Ma rotfl [ May 16th, 2008 ] Posted in » News, Tech stuff

L’ASSOCIAZIONE PER IL SOFTWARE LIBERO PRESENTA UNO STUDIO APPROFONDITO SUI RECENTI ACCORDI TRA GOVERNO E MICROSOFT

COMUNICATO STAMPA
=================
21/05/2007

In un articolo inviato a centinaia di esponenti delle istituzioni sia
centrali che locali, l’Associazione per il Software Libero intende
dimostrare come il Governo Italiano continui ad erogare soldi pubblici a
favore di aziende in posizione dominante nel mercato del software.

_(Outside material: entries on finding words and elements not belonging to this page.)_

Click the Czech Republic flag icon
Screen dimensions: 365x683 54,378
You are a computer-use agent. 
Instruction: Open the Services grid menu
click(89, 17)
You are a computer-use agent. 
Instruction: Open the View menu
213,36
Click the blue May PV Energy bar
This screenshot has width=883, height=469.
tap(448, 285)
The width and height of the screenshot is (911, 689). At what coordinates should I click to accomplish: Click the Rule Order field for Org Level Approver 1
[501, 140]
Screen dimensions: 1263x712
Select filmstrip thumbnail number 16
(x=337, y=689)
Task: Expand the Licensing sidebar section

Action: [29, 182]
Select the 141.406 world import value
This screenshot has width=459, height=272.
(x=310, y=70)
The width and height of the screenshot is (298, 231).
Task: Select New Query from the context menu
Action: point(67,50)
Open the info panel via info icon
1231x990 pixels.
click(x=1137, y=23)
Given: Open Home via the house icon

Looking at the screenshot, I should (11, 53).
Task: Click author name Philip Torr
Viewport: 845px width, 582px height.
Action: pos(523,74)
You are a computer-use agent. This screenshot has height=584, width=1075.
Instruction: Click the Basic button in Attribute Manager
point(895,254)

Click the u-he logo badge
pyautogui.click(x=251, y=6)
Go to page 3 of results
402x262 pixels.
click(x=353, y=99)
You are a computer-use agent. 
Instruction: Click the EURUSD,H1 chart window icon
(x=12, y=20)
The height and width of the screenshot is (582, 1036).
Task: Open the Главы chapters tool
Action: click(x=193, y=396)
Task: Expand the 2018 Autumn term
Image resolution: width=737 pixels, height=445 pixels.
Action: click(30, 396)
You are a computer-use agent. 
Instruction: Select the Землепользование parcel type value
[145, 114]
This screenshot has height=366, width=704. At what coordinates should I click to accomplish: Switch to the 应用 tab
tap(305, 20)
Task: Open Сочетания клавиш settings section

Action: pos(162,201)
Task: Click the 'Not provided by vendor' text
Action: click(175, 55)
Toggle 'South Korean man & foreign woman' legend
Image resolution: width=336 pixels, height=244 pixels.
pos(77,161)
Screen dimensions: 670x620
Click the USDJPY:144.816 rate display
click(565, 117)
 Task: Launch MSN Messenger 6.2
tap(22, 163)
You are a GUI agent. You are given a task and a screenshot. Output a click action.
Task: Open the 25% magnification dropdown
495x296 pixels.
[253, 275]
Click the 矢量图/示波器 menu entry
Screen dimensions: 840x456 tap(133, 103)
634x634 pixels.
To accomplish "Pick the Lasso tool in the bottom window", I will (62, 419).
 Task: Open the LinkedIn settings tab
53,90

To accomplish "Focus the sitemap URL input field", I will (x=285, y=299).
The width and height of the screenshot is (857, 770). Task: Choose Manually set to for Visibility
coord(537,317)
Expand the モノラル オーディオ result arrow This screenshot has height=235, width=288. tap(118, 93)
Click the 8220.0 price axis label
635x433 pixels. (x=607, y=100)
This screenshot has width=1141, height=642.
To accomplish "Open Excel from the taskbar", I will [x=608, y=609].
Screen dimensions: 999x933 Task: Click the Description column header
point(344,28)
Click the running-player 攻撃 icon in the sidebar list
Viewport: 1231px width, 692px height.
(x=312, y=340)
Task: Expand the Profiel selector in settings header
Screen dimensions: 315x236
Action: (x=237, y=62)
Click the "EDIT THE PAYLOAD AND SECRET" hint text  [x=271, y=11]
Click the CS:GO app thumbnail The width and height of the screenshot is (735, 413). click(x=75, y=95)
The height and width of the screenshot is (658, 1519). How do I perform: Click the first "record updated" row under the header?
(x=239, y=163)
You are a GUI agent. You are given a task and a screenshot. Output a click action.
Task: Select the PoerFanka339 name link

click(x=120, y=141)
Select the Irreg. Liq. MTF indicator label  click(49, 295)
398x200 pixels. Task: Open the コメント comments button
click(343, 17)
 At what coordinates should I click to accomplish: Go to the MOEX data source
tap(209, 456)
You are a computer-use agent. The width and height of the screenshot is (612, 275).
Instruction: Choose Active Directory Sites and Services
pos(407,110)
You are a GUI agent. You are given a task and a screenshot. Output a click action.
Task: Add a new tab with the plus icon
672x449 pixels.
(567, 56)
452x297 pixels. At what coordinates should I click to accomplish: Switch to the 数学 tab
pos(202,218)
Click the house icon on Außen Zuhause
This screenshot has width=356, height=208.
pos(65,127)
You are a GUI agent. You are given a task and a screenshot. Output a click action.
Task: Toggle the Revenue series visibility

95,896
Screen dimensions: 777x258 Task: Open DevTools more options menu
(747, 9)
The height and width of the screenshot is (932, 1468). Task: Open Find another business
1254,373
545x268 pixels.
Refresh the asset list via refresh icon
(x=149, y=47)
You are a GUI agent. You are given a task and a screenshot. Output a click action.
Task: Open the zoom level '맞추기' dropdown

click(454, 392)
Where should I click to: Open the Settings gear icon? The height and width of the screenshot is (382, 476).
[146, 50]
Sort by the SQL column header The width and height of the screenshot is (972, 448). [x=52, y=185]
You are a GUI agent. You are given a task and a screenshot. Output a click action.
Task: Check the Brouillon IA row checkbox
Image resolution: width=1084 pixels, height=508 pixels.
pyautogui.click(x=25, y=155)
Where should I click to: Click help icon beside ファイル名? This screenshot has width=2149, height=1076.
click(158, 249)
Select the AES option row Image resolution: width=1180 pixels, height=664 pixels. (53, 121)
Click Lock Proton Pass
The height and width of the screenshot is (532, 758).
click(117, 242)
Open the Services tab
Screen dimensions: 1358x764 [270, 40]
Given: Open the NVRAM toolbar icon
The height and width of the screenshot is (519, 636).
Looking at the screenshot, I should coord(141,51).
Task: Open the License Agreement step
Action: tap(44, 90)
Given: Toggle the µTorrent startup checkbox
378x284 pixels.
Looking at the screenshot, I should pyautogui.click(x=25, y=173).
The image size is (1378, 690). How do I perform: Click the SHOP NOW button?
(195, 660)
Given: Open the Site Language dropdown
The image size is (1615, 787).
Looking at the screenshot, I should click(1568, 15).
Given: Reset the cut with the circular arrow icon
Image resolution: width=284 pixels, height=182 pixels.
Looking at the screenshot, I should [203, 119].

Nel centro di ricerca Microsoft di Trento, per esempio, per ogni euro
speso dalla multinazionale statunitense, le istituzioni e le università
ne spendono più di sette.
http://softwarelibero.it/riflessione-politiche-innovazione-ict

La scelta dell’Associazione di scendere in campo su questo tema nasce
dalla preoccupazione di veder emergere, nell’ambito della Pubblica
Amministrazione, sia a livello nazionale che locale, posizioni politiche
a favore di accordi a vantaggio del principale produttore di software
proprietario.

Posizioni dettate da una visione ideologica, che non trovano riscontro
nei reali interessi del nostro paese sia a livello economico che
politico, e che non rispettano il principio di una ricerca pubblica
basata sulla condivisione del sapere.

L’associazione per il Software Libero insiste, quindi, sulla necessità
che i prodotti della ricerca finanziata con denaro pubblico siano
rilasciati con una licenza libera, rispondendo in questo modo alle
necessità di aumentare le conoscenze scientifiche attraverso modalità
democratiche che producano benefici per tutti.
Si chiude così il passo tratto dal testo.